AIM OF THE EXERCISE: Line by line, copy the data below exactly.

◇ ◇ ◇ ◇ ◇

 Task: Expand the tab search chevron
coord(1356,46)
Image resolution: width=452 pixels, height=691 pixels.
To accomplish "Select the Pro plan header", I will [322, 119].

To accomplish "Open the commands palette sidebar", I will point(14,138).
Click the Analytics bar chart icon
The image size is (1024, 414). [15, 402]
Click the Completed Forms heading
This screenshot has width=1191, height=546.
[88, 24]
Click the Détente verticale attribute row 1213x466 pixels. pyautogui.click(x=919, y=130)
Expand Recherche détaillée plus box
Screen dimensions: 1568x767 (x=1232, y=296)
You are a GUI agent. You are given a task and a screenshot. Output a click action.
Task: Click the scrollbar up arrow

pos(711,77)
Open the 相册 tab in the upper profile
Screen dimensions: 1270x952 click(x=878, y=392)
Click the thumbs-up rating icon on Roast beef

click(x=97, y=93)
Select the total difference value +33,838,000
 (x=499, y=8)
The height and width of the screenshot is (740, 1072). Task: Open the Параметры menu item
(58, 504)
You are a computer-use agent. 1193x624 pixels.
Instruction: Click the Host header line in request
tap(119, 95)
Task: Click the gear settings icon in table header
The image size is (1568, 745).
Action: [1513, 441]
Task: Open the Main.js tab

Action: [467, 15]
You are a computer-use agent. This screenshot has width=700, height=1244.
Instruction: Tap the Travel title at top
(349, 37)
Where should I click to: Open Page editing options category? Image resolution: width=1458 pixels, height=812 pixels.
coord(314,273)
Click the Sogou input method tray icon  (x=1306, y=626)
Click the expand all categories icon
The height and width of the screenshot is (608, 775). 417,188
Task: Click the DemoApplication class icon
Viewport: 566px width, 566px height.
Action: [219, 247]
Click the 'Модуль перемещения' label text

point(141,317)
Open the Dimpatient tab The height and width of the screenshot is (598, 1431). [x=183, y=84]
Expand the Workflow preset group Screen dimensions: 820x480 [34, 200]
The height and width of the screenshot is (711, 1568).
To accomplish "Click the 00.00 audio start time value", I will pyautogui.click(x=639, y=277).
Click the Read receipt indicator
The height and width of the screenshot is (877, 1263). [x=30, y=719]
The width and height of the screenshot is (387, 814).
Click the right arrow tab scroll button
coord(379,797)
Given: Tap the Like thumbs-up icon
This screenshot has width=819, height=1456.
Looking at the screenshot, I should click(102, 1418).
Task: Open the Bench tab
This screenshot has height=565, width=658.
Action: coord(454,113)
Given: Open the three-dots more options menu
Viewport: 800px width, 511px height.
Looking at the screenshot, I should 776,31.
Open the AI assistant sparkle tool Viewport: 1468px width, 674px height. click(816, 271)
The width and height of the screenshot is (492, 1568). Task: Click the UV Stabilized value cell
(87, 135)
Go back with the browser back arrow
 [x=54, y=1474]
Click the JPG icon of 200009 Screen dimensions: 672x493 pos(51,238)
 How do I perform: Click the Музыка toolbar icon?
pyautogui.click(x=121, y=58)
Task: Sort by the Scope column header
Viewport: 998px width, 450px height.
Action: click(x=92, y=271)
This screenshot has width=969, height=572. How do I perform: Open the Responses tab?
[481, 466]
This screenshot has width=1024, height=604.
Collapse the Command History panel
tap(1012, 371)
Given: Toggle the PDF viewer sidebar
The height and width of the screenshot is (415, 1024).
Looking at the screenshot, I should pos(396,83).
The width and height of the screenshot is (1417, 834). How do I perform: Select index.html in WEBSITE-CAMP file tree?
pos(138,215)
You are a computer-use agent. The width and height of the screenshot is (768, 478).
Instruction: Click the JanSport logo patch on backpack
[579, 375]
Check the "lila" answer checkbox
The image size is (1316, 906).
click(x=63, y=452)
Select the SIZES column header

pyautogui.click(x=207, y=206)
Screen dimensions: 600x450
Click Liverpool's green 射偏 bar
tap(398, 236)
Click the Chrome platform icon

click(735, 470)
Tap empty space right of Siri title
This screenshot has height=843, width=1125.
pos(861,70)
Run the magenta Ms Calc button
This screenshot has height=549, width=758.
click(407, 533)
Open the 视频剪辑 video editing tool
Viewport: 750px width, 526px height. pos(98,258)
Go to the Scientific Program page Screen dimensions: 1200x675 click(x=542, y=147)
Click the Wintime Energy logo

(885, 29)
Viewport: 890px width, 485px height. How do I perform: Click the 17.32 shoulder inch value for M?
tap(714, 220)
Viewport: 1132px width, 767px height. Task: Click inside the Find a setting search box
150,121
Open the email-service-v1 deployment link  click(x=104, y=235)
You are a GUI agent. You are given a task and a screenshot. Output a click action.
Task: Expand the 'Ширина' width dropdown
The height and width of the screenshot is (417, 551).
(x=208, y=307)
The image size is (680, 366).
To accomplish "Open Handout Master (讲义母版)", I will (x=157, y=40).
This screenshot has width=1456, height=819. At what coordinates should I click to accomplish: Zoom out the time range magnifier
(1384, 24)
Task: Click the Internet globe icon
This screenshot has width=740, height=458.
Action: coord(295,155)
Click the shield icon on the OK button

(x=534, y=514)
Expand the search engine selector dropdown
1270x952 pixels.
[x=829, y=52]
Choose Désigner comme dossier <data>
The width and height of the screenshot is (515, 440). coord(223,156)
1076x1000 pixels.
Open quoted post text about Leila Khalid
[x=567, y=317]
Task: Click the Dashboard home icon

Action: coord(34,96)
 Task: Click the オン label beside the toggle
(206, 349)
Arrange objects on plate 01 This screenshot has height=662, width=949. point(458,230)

◇ ◇ ◇ ◇ ◇

SOLUTION TO THIS PROBLEM:
 Task: Expand the tab search chevron
coord(1356,46)
Image resolution: width=452 pixels, height=691 pixels.
To accomplish "Select the Pro plan header", I will [322, 119].

To accomplish "Open the commands palette sidebar", I will point(14,138).
Click the Analytics bar chart icon
The image size is (1024, 414). [15, 402]
Click the Completed Forms heading
This screenshot has width=1191, height=546.
[88, 24]
Click the Détente verticale attribute row 1213x466 pixels. pyautogui.click(x=919, y=130)
Expand Recherche détaillée plus box
Screen dimensions: 1568x767 (x=1232, y=296)
You are a GUI agent. You are given a task and a screenshot. Output a click action.
Task: Click the scrollbar up arrow

pos(711,77)
Open the 相册 tab in the upper profile
Screen dimensions: 1270x952 click(x=878, y=392)
Click the thumbs-up rating icon on Roast beef

click(x=97, y=93)
Select the total difference value +33,838,000
 (x=499, y=8)
The height and width of the screenshot is (740, 1072). Task: Open the Параметры menu item
(58, 504)
You are a computer-use agent. 1193x624 pixels.
Instruction: Click the Host header line in request
tap(119, 95)
Task: Click the gear settings icon in table header
The image size is (1568, 745).
Action: [1513, 441]
Task: Open the Main.js tab

Action: [467, 15]
You are a computer-use agent. This screenshot has width=700, height=1244.
Instruction: Tap the Travel title at top
(349, 37)
Where should I click to: Open Page editing options category? Image resolution: width=1458 pixels, height=812 pixels.
coord(314,273)
Click the Sogou input method tray icon  (x=1306, y=626)
Click the expand all categories icon
The height and width of the screenshot is (608, 775). 417,188
Task: Click the DemoApplication class icon
Viewport: 566px width, 566px height.
Action: [219, 247]
Click the 'Модуль перемещения' label text

point(141,317)
Open the Dimpatient tab The height and width of the screenshot is (598, 1431). [x=183, y=84]
Expand the Workflow preset group Screen dimensions: 820x480 [34, 200]
The height and width of the screenshot is (711, 1568).
To accomplish "Click the 00.00 audio start time value", I will pyautogui.click(x=639, y=277).
Click the Read receipt indicator
The height and width of the screenshot is (877, 1263). [x=30, y=719]
The width and height of the screenshot is (387, 814).
Click the right arrow tab scroll button
coord(379,797)
Given: Tap the Like thumbs-up icon
This screenshot has width=819, height=1456.
Looking at the screenshot, I should click(102, 1418).
Task: Open the Bench tab
This screenshot has height=565, width=658.
Action: coord(454,113)
Given: Open the three-dots more options menu
Viewport: 800px width, 511px height.
Looking at the screenshot, I should 776,31.
Open the AI assistant sparkle tool Viewport: 1468px width, 674px height. click(816, 271)
The width and height of the screenshot is (492, 1568). Task: Click the UV Stabilized value cell
(87, 135)
Go back with the browser back arrow
 [x=54, y=1474]
Click the JPG icon of 200009 Screen dimensions: 672x493 pos(51,238)
 How do I perform: Click the Музыка toolbar icon?
pyautogui.click(x=121, y=58)
Task: Sort by the Scope column header
Viewport: 998px width, 450px height.
Action: click(x=92, y=271)
This screenshot has width=969, height=572. How do I perform: Open the Responses tab?
[481, 466]
This screenshot has width=1024, height=604.
Collapse the Command History panel
tap(1012, 371)
Given: Toggle the PDF viewer sidebar
The height and width of the screenshot is (415, 1024).
Looking at the screenshot, I should pos(396,83).
The width and height of the screenshot is (1417, 834). How do I perform: Select index.html in WEBSITE-CAMP file tree?
pos(138,215)
You are a computer-use agent. The width and height of the screenshot is (768, 478).
Instruction: Click the JanSport logo patch on backpack
[579, 375]
Check the "lila" answer checkbox
The image size is (1316, 906).
click(x=63, y=452)
Select the SIZES column header

pyautogui.click(x=207, y=206)
Screen dimensions: 600x450
Click Liverpool's green 射偏 bar
tap(398, 236)
Click the Chrome platform icon

click(735, 470)
Tap empty space right of Siri title
This screenshot has height=843, width=1125.
pos(861,70)
Run the magenta Ms Calc button
This screenshot has height=549, width=758.
click(407, 533)
Open the 视频剪辑 video editing tool
Viewport: 750px width, 526px height. pos(98,258)
Go to the Scientific Program page Screen dimensions: 1200x675 click(x=542, y=147)
Click the Wintime Energy logo

(885, 29)
Viewport: 890px width, 485px height. How do I perform: Click the 17.32 shoulder inch value for M?
tap(714, 220)
Viewport: 1132px width, 767px height. Task: Click inside the Find a setting search box
150,121
Open the email-service-v1 deployment link  click(x=104, y=235)
You are a GUI agent. You are given a task and a screenshot. Output a click action.
Task: Expand the 'Ширина' width dropdown
The height and width of the screenshot is (417, 551).
(x=208, y=307)
The image size is (680, 366).
To accomplish "Open Handout Master (讲义母版)", I will (x=157, y=40).
This screenshot has width=1456, height=819. At what coordinates should I click to accomplish: Zoom out the time range magnifier
(1384, 24)
Task: Click the Internet globe icon
This screenshot has width=740, height=458.
Action: coord(295,155)
Click the shield icon on the OK button

(x=534, y=514)
Expand the search engine selector dropdown
1270x952 pixels.
[x=829, y=52]
Choose Désigner comme dossier <data>
The width and height of the screenshot is (515, 440). coord(223,156)
1076x1000 pixels.
Open quoted post text about Leila Khalid
[x=567, y=317]
Task: Click the Dashboard home icon

Action: coord(34,96)
 Task: Click the オン label beside the toggle
(206, 349)
Arrange objects on plate 01 This screenshot has height=662, width=949. point(458,230)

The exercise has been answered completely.